Back pain is an extremely frustrating condition for people. One of the problems with back pain is that there is a huge amount of misinformation out there. This misinformation leaves people with a lot of fear. Back pain can happen without any specific incident really causing it. It could start from something that you have already done a thousand times, like bending to pick something off the ground, taking the shopping out of the car, brushing your teeth or putting your socks on in the morning. You may get a phenomenal, sudden sharp pain with any of these.
There are different types of back pain, very new and acute and ongoing back pain that has been there for a long, long time. In terms of acute back pain, it is very much about the tissues in your back. With ongoing back pain there is often more to it and this is where your beliefs about back pain can come into it. A lot of people with back pain and recurring back pain view their own backs as a vulnerable structure, a more fragile part of your body than other areas in your body.
This belief can influence how you move on a daily basis or our movement habits. It can also lead to an avoidance of activity and a reluctance to do things for example, bending your back. Some of these beliefs are made worse by the misinformation that is out there, whether that is from google or advice from well-meaning friends and neighbours. Health professionals have a lot to answer for here. They are sometimes guilty of promoting messages that confirm or reinforce patients’ beliefs that you must mind your back and be very, very careful or that something is wrong with your back etc.
The approach to dealing with back pain at the moment really needs to change.

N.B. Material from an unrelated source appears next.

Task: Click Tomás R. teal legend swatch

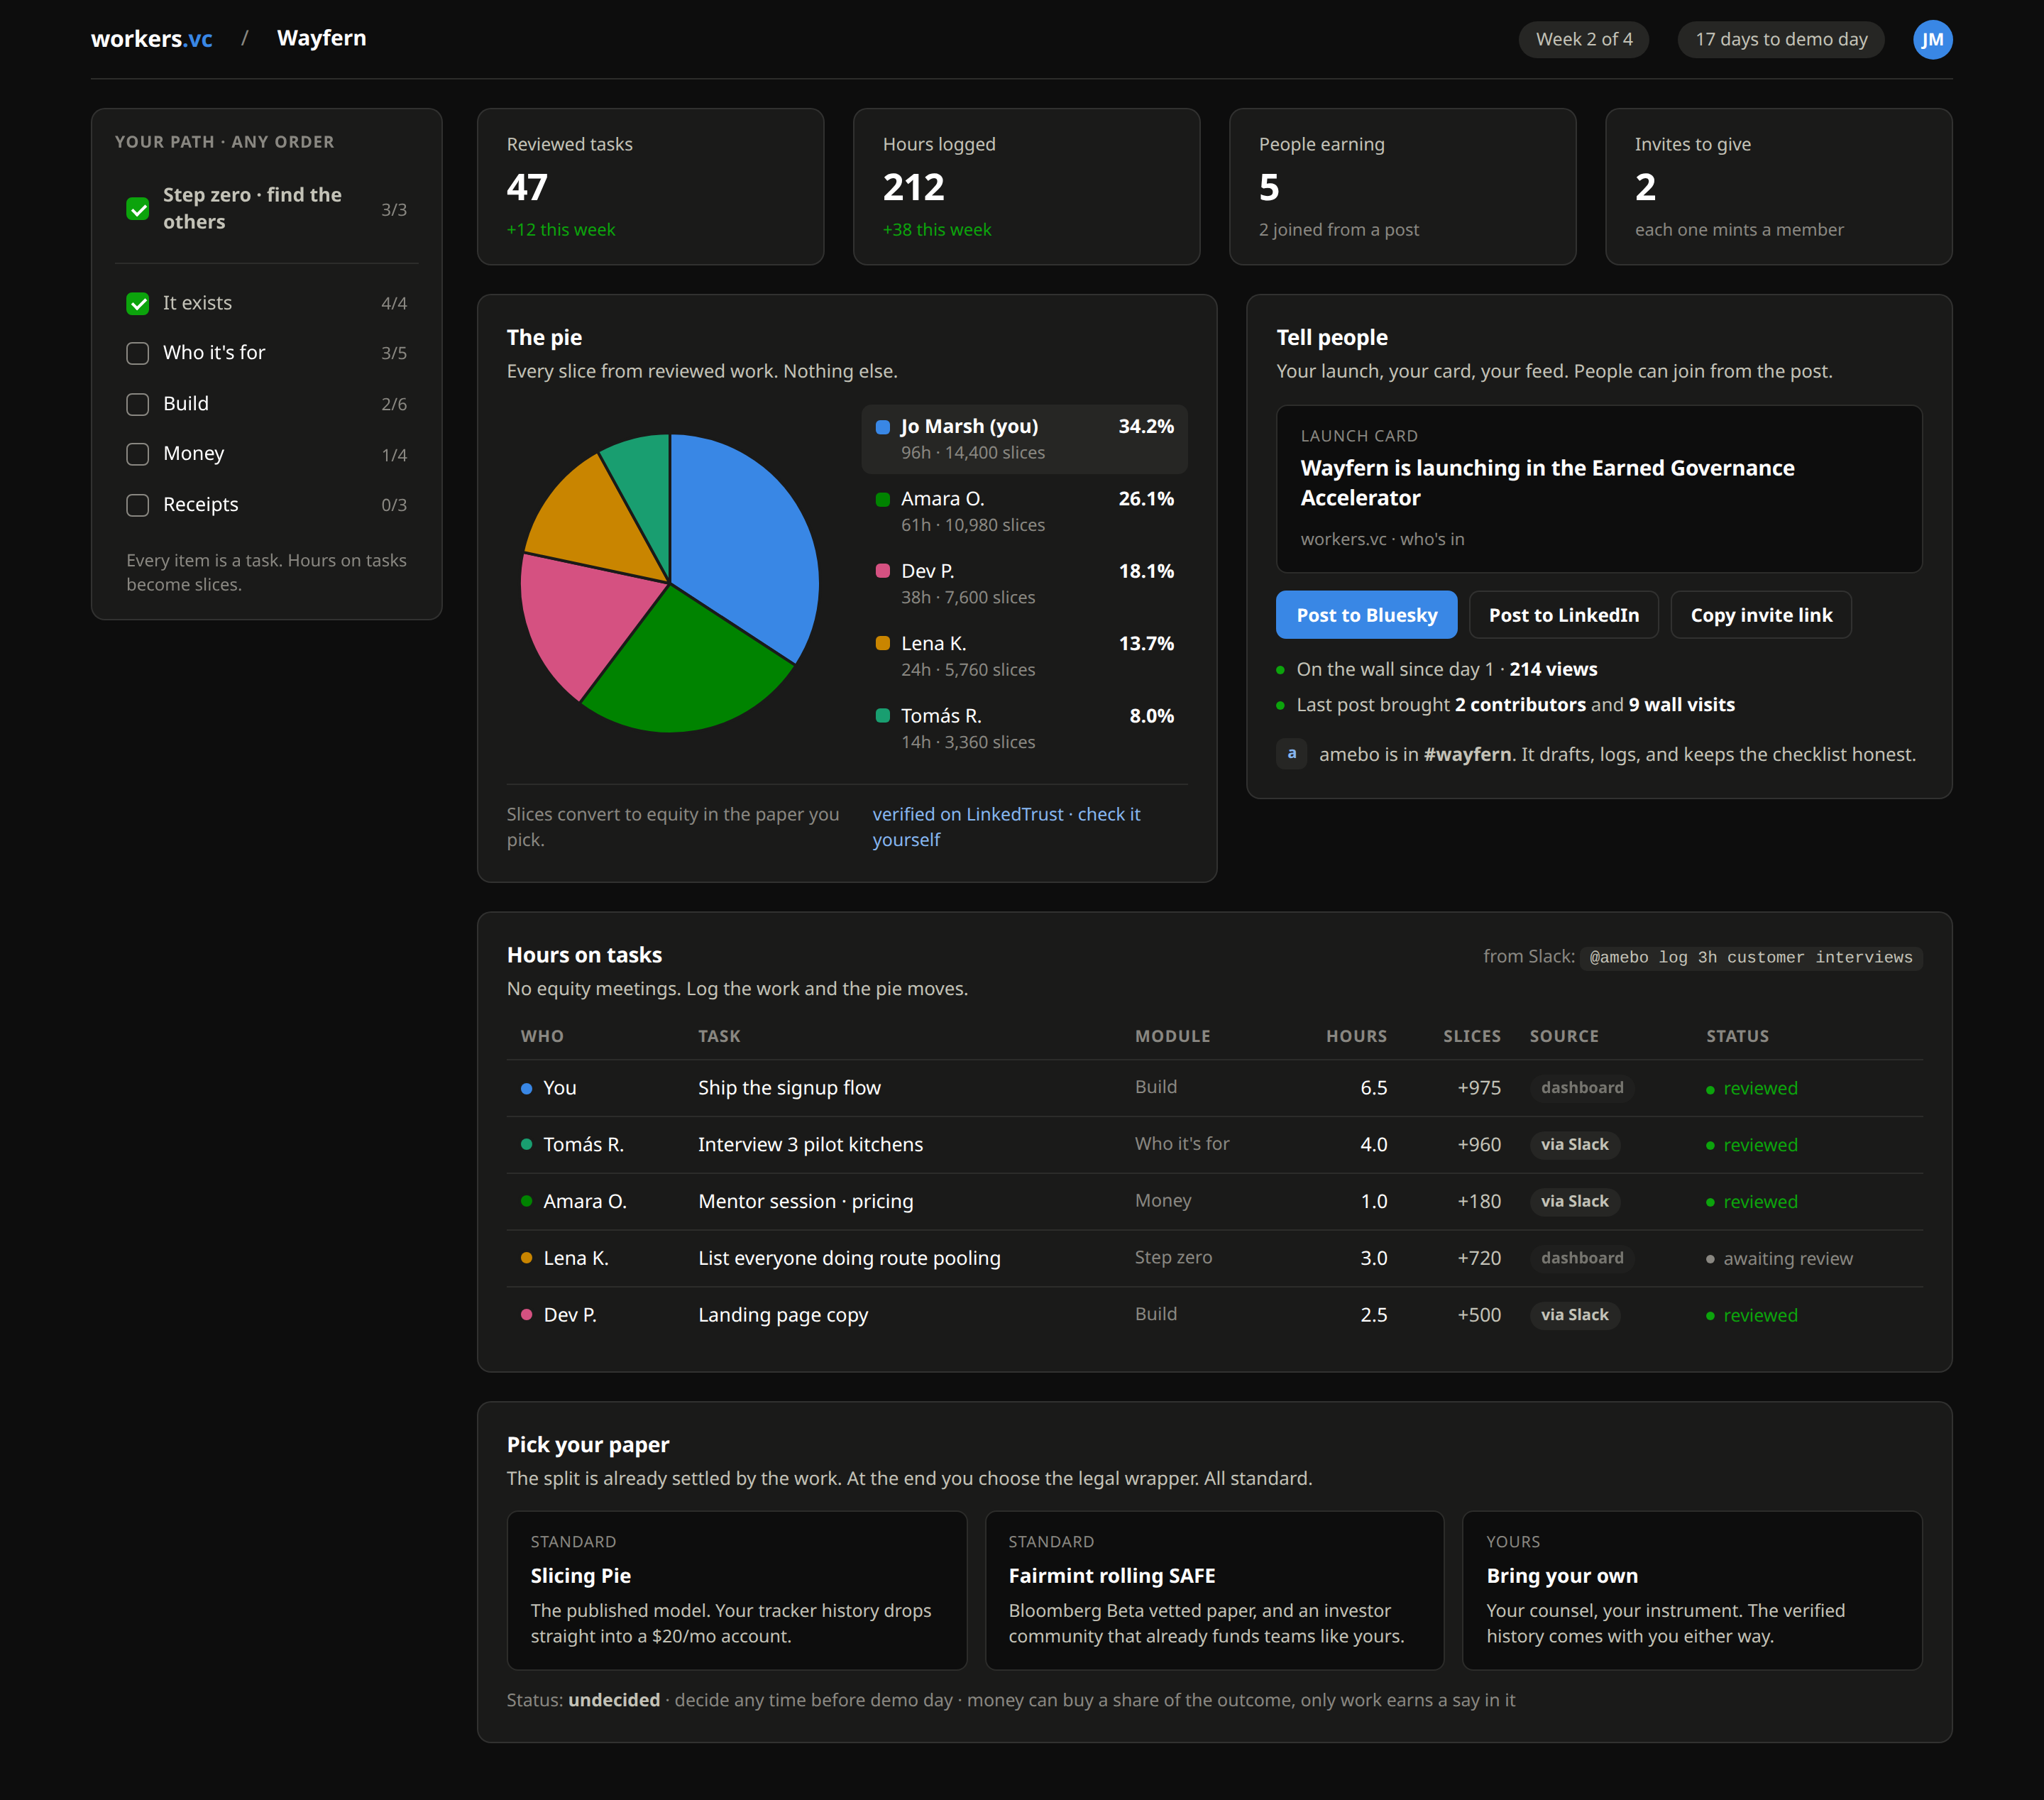Action: pyautogui.click(x=883, y=716)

Here at the clinic we generally have a different approach to how back pain is often treated. It involves understanding what is going on, why is this pain so bad? Why does it spread? Why does it come on for absolutely no reason? Why am I so debilitated by this? What can/can’t I do?
We will show you exercises and movements you can do to make yourself feel better very quickly. You will get some control back over this back pain and not be dependent on someone doing ‘something magical’ to try and fix it as such.
Unfortunately the answer to this question is the last thing a patient wants to hear. It depends. Back pain is very individualised and in order to fully understand your back pain we would have to hear your story. Good news though, very few people who back pain have sinister pathologies. More than 90% of the time back pain is categorised as “non-specific” this means that no structure in the back itself is damaged. This kind of back pain is very manageable with the right approach.
If you have back pain you should consult a physiotherapist you trust. Back pain is often chronic, meaning it lasts a long time but this does not mean your back is seriously damaged. If you have back pain do not just rest. Keeping active and carrying on with your usual activities can help to produce natural pain killers called endorphins. It is also important to remain optimistic, back pain is a manageable injury and with the right support and guidance you can reduce and get rid of your back pain
Most back pain is not caused by serious or sinister damage. You only need to worry about sinister damage to your back if your back pain is not your only symptom. You should however consult your GP if your back pain is accompanied by;
• A fever
• Unexplained weight loss
• A loss of bladder or bowel control
• You’re unable to pass urine
• You have numbness in your genitals, buttocks and back passage.